= Beginning of Section =

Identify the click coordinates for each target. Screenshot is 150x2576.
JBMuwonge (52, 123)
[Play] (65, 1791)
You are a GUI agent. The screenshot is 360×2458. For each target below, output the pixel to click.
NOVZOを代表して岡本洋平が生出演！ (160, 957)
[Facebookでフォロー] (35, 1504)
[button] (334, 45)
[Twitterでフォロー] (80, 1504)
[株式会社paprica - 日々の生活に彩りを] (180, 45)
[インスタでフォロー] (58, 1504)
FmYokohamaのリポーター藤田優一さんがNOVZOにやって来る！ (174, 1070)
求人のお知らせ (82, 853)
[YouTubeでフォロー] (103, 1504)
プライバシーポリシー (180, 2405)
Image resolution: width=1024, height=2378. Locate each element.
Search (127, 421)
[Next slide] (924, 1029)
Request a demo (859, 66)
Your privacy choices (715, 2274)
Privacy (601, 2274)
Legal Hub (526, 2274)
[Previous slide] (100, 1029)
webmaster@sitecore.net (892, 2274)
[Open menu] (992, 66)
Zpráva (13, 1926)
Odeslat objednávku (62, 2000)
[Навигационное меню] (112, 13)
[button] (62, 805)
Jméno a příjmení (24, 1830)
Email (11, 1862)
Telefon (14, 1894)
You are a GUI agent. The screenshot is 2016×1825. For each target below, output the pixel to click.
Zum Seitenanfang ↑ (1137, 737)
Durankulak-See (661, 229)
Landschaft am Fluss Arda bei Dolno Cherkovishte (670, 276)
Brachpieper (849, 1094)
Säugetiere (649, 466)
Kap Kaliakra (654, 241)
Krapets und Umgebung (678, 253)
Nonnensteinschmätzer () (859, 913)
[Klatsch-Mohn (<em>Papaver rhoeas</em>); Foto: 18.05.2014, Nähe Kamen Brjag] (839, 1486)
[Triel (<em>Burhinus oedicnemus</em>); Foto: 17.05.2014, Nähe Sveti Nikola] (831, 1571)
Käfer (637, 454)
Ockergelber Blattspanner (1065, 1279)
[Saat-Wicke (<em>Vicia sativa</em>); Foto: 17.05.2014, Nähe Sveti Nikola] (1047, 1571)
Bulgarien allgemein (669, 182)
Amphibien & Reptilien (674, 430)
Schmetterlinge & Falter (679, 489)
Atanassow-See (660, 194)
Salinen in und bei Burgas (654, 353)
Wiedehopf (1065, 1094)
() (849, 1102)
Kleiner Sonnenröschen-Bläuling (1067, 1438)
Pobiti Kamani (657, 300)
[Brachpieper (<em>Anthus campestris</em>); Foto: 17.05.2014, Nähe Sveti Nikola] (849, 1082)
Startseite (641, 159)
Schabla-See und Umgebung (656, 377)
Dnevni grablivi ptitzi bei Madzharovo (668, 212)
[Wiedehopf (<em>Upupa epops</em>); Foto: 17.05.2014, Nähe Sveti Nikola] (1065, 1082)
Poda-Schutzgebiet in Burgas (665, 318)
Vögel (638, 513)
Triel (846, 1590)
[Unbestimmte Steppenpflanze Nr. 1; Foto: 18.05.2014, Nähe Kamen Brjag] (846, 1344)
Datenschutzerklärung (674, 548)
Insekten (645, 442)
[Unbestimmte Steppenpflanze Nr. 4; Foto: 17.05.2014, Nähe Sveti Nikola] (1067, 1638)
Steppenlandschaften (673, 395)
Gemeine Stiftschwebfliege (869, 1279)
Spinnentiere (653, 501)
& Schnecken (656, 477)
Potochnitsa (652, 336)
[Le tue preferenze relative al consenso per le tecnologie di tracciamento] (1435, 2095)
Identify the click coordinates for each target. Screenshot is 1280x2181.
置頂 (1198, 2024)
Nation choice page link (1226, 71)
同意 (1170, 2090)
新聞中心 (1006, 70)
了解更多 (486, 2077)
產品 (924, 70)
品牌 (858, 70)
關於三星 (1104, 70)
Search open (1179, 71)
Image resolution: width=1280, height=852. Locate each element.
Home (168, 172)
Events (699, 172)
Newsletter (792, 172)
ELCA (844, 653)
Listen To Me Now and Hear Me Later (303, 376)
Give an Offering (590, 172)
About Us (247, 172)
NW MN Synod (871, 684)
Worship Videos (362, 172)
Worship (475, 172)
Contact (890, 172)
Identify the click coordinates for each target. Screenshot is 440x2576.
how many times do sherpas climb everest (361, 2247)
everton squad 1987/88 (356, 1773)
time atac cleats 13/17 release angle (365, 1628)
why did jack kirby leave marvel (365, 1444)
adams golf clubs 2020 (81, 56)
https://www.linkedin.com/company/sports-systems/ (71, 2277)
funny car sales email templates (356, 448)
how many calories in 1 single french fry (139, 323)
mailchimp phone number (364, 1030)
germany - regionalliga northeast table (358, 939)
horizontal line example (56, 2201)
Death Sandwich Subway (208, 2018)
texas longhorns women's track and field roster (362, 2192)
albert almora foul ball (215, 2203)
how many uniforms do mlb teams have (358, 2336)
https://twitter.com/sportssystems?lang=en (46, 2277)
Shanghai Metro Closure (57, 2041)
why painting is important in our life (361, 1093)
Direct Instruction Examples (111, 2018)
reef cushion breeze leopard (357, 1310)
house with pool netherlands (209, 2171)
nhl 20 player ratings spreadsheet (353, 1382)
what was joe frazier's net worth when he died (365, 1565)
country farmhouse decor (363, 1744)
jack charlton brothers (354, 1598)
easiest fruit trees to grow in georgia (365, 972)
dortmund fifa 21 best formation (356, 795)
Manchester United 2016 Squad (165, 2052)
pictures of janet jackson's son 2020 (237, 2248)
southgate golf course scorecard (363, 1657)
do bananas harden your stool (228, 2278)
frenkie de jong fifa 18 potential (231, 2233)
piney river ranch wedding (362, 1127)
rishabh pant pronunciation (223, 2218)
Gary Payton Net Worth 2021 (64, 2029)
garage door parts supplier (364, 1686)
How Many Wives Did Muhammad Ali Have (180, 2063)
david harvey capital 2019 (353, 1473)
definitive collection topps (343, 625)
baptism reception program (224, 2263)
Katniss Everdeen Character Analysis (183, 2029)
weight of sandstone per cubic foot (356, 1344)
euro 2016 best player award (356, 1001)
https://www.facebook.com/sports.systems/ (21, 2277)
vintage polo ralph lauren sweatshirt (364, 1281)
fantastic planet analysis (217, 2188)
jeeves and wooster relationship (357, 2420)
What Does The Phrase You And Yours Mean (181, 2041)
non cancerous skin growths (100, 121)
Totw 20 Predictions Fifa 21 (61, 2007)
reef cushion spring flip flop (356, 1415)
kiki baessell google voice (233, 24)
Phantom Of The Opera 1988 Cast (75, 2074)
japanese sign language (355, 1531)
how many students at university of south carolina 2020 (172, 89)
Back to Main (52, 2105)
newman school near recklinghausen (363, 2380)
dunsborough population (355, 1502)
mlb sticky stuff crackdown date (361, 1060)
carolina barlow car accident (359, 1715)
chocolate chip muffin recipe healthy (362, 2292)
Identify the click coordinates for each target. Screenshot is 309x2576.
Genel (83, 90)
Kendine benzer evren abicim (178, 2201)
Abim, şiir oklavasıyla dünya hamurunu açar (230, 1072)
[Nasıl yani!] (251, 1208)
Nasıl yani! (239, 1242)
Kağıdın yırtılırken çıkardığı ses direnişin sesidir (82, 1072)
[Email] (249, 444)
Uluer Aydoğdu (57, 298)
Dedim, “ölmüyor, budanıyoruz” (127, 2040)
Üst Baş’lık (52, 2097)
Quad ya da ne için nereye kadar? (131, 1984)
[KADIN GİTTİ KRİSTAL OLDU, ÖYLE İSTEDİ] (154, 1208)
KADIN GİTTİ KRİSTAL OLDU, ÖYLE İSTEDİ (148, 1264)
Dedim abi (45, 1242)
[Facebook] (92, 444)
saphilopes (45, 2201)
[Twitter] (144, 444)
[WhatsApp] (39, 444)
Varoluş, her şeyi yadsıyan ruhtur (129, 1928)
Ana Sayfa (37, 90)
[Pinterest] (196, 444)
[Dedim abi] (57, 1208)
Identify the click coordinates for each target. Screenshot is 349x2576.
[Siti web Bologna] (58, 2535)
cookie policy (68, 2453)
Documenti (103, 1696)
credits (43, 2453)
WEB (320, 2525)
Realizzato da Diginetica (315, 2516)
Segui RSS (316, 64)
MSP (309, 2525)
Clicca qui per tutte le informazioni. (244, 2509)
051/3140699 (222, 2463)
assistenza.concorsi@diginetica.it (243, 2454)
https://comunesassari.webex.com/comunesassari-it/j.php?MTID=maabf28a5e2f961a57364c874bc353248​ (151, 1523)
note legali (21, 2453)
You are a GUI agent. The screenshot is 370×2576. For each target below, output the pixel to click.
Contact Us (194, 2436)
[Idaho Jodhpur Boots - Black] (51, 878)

= End of Section =

- Task statement
Copy range, inclusive: the line holding "You are a GUI agent. The screenshot is 360×2458." to the line holding "[Wiedehopf (<em>Upupa epops</em>);". Reproduce exactly those lines of the records above and no others.

- Answer area
You are a GUI agent. The screenshot is 360×2458. For each target below, output the pixel to click.
NOVZOを代表して岡本洋平が生出演！ (160, 957)
[Facebookでフォロー] (35, 1504)
[button] (334, 45)
[Twitterでフォロー] (80, 1504)
[株式会社paprica - 日々の生活に彩りを] (180, 45)
[インスタでフォロー] (58, 1504)
FmYokohamaのリポーター藤田優一さんがNOVZOにやって来る！ (174, 1070)
求人のお知らせ (82, 853)
[YouTubeでフォロー] (103, 1504)
プライバシーポリシー (180, 2405)
Image resolution: width=1024, height=2378. Locate each element.
Search (127, 421)
[Next slide] (924, 1029)
Request a demo (859, 66)
Your privacy choices (715, 2274)
Privacy (601, 2274)
Legal Hub (526, 2274)
[Previous slide] (100, 1029)
webmaster@sitecore.net (892, 2274)
[Open menu] (992, 66)
Zpráva (13, 1926)
Odeslat objednávku (62, 2000)
[Навигационное меню] (112, 13)
[button] (62, 805)
Jméno a příjmení (24, 1830)
Email (11, 1862)
Telefon (14, 1894)
You are a GUI agent. The screenshot is 2016×1825. For each target below, output the pixel to click.
Zum Seitenanfang ↑ (1137, 737)
Durankulak-See (661, 229)
Landschaft am Fluss Arda bei Dolno Cherkovishte (670, 276)
Brachpieper (849, 1094)
Säugetiere (649, 466)
Kap Kaliakra (654, 241)
Krapets und Umgebung (678, 253)
Nonnensteinschmätzer () (859, 913)
[Klatsch-Mohn (<em>Papaver rhoeas</em>); Foto: 18.05.2014, Nähe Kamen Brjag] (839, 1486)
[Triel (<em>Burhinus oedicnemus</em>); Foto: 17.05.2014, Nähe Sveti Nikola] (831, 1571)
Käfer (637, 454)
Ockergelber Blattspanner (1065, 1279)
[Saat-Wicke (<em>Vicia sativa</em>); Foto: 17.05.2014, Nähe Sveti Nikola] (1047, 1571)
Bulgarien allgemein (669, 182)
Amphibien & Reptilien (674, 430)
Schmetterlinge & Falter (679, 489)
Atanassow-See (660, 194)
Salinen in und bei Burgas (654, 353)
Wiedehopf (1065, 1094)
() (849, 1102)
Kleiner Sonnenröschen-Bläuling (1067, 1438)
Pobiti Kamani (657, 300)
[Brachpieper (<em>Anthus campestris</em>); Foto: 17.05.2014, Nähe Sveti Nikola] (849, 1082)
Startseite (641, 159)
Schabla-See und Umgebung (656, 377)
Dnevni grablivi ptitzi bei Madzharovo (668, 212)
[Wiedehopf (<em>Upupa epops</em>); Foto: 17.05.2014, Nähe Sveti Nikola] (1065, 1082)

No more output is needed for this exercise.